+++ Materials provided +++

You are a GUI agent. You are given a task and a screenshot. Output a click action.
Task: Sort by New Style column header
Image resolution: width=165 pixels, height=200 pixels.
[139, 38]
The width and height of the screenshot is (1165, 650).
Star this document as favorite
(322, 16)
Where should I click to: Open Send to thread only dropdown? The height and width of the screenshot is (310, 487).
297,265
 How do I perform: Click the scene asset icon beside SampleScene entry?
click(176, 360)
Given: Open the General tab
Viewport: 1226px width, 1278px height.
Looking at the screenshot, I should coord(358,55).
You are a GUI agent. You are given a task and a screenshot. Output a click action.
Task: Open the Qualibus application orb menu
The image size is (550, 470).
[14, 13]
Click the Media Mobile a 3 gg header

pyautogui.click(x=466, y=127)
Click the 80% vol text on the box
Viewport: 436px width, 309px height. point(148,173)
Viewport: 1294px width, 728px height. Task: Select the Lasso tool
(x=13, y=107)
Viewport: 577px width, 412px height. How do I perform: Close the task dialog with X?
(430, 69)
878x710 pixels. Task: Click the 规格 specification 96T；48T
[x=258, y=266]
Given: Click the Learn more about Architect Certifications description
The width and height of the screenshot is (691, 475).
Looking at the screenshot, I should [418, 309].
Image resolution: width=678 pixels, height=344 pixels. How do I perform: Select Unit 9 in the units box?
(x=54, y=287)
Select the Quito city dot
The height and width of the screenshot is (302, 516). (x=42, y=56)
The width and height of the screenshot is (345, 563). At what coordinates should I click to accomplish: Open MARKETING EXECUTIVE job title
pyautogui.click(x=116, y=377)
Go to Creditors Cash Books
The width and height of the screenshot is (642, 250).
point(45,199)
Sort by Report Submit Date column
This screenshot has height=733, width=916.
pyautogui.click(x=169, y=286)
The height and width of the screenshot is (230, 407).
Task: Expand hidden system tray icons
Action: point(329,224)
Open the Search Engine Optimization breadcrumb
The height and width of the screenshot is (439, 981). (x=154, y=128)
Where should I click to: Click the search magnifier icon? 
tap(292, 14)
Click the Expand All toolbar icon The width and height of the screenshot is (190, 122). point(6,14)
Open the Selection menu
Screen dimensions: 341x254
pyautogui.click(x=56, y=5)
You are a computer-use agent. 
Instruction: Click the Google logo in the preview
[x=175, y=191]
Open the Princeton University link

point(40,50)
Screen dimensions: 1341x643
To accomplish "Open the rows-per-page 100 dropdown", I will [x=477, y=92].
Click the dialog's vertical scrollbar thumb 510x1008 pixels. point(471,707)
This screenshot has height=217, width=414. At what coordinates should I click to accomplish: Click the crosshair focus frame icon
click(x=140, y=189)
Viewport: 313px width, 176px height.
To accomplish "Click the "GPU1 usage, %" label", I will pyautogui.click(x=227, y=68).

+++

Work required :: If a line above contains the string "column", count it, then give the total and nothing else.

Solution :: 2